== INFORMATION PROVIDED

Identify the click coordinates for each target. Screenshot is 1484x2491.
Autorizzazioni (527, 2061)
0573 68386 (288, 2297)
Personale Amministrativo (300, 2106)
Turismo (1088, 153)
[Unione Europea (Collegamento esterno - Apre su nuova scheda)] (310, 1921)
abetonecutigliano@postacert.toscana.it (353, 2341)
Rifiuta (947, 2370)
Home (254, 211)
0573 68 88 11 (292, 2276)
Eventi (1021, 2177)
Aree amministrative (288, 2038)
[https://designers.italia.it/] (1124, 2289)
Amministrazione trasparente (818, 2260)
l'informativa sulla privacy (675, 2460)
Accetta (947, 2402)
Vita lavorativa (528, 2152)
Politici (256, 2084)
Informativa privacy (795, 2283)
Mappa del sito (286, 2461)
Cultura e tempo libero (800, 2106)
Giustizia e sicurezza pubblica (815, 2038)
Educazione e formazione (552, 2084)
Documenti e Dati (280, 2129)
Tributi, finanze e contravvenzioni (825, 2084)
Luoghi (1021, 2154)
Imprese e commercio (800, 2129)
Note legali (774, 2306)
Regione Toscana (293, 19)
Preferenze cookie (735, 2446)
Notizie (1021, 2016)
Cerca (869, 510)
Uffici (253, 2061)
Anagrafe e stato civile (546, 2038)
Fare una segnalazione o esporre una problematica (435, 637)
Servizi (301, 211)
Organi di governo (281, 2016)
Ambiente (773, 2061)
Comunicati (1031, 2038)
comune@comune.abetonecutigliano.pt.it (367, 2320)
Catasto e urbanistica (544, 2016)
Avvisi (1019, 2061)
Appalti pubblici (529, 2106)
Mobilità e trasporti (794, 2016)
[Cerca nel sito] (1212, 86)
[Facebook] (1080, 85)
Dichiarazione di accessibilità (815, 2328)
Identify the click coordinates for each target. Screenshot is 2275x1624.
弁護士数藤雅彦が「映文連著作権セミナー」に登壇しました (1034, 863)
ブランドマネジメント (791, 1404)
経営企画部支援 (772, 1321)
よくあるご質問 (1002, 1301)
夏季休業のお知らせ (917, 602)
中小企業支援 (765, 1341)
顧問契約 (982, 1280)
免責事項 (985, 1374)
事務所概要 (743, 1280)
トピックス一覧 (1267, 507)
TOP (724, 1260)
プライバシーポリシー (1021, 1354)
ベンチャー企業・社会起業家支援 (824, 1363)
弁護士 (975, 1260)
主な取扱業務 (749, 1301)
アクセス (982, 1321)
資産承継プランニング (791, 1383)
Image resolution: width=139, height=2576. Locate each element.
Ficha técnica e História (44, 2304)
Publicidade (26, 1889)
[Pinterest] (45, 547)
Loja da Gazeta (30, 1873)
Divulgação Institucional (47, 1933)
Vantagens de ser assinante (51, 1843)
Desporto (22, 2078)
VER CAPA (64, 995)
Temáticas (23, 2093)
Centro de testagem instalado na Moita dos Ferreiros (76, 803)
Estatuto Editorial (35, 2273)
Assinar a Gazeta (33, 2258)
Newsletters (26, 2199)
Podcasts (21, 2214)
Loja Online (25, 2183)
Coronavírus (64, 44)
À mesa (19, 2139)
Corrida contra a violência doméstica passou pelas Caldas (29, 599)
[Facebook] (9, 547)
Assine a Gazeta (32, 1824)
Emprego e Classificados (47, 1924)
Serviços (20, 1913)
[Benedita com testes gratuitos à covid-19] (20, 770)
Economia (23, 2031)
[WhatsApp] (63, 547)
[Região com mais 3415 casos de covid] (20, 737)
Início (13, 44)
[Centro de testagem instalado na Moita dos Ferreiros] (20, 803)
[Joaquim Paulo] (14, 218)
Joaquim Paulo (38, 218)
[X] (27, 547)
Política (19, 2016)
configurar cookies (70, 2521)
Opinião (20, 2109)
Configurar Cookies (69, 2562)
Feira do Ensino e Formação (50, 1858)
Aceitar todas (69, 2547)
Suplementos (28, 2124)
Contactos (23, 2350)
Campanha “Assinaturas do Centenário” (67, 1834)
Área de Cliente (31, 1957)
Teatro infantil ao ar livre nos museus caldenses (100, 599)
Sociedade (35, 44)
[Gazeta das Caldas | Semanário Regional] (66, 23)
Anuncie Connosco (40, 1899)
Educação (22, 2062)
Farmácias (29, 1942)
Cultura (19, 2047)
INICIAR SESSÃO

====

(TASK STATEMENT): Every line of the material is to be set down again verbatim.

(TASK RESPONSE):
Identify the click coordinates for each target. Screenshot is 1484x2491.
Autorizzazioni (527, 2061)
0573 68386 (288, 2297)
Personale Amministrativo (300, 2106)
Turismo (1088, 153)
[Unione Europea (Collegamento esterno - Apre su nuova scheda)] (310, 1921)
abetonecutigliano@postacert.toscana.it (353, 2341)
Rifiuta (947, 2370)
Home (254, 211)
0573 68 88 11 (292, 2276)
Eventi (1021, 2177)
Aree amministrative (288, 2038)
[https://designers.italia.it/] (1124, 2289)
Amministrazione trasparente (818, 2260)
l'informativa sulla privacy (675, 2460)
Accetta (947, 2402)
Vita lavorativa (528, 2152)
Politici (256, 2084)
Informativa privacy (795, 2283)
Mappa del sito (286, 2461)
Cultura e tempo libero (800, 2106)
Giustizia e sicurezza pubblica (815, 2038)
Educazione e formazione (552, 2084)
Documenti e Dati (280, 2129)
Tributi, finanze e contravvenzioni (825, 2084)
Luoghi (1021, 2154)
Imprese e commercio (800, 2129)
Note legali (774, 2306)
Regione Toscana (293, 19)
Preferenze cookie (735, 2446)
Notizie (1021, 2016)
Cerca (869, 510)
Uffici (253, 2061)
Anagrafe e stato civile (546, 2038)
Fare una segnalazione o esporre una problematica (435, 637)
Servizi (301, 211)
Organi di governo (281, 2016)
Ambiente (773, 2061)
Comunicati (1031, 2038)
comune@comune.abetonecutigliano.pt.it (367, 2320)
Catasto e urbanistica (544, 2016)
Avvisi (1019, 2061)
Appalti pubblici (529, 2106)
Mobilità e trasporti (794, 2016)
[Cerca nel sito] (1212, 86)
[Facebook] (1080, 85)
Dichiarazione di accessibilità (815, 2328)
Identify the click coordinates for each target. Screenshot is 2275x1624.
弁護士数藤雅彦が「映文連著作権セミナー」に登壇しました (1034, 863)
ブランドマネジメント (791, 1404)
経営企画部支援 (772, 1321)
よくあるご質問 (1002, 1301)
夏季休業のお知らせ (917, 602)
中小企業支援 (765, 1341)
顧問契約 (982, 1280)
免責事項 (985, 1374)
事務所概要 (743, 1280)
トピックス一覧 (1267, 507)
TOP (724, 1260)
プライバシーポリシー (1021, 1354)
ベンチャー企業・社会起業家支援 (824, 1363)
弁護士 (975, 1260)
主な取扱業務 (749, 1301)
アクセス (982, 1321)
資産承継プランニング (791, 1383)
Image resolution: width=139, height=2576. Locate each element.
Ficha técnica e História (44, 2304)
Publicidade (26, 1889)
[Pinterest] (45, 547)
Loja da Gazeta (30, 1873)
Divulgação Institucional (47, 1933)
Vantagens de ser assinante (51, 1843)
Desporto (22, 2078)
VER CAPA (64, 995)
Temáticas (23, 2093)
Centro de testagem instalado na Moita dos Ferreiros (76, 803)
Estatuto Editorial (35, 2273)
Assinar a Gazeta (33, 2258)
Newsletters (26, 2199)
Podcasts (21, 2214)
Loja Online (25, 2183)
Coronavírus (64, 44)
À mesa (19, 2139)
Corrida contra a violência doméstica passou pelas Caldas (29, 599)
[Facebook] (9, 547)
Assine a Gazeta (32, 1824)
Emprego e Classificados (47, 1924)
Serviços (20, 1913)
[Benedita com testes gratuitos à covid-19] (20, 770)
Economia (23, 2031)
[WhatsApp] (63, 547)
[Região com mais 3415 casos de covid] (20, 737)
Início (13, 44)
[Centro de testagem instalado na Moita dos Ferreiros] (20, 803)
[Joaquim Paulo] (14, 218)
Joaquim Paulo (38, 218)
[X] (27, 547)
Política (19, 2016)
configurar cookies (70, 2521)
Opinião (20, 2109)
Configurar Cookies (69, 2562)
Feira do Ensino e Formação (50, 1858)
Aceitar todas (69, 2547)
Suplementos (28, 2124)
Contactos (23, 2350)
Campanha “Assinaturas do Centenário” (67, 1834)
Área de Cliente (31, 1957)
Teatro infantil ao ar livre nos museus caldenses (100, 599)
Sociedade (35, 44)
[Gazeta das Caldas | Semanário Regional] (66, 23)
Anuncie Connosco (40, 1899)
Educação (22, 2062)
Farmácias (29, 1942)
Cultura (19, 2047)
INICIAR SESSÃO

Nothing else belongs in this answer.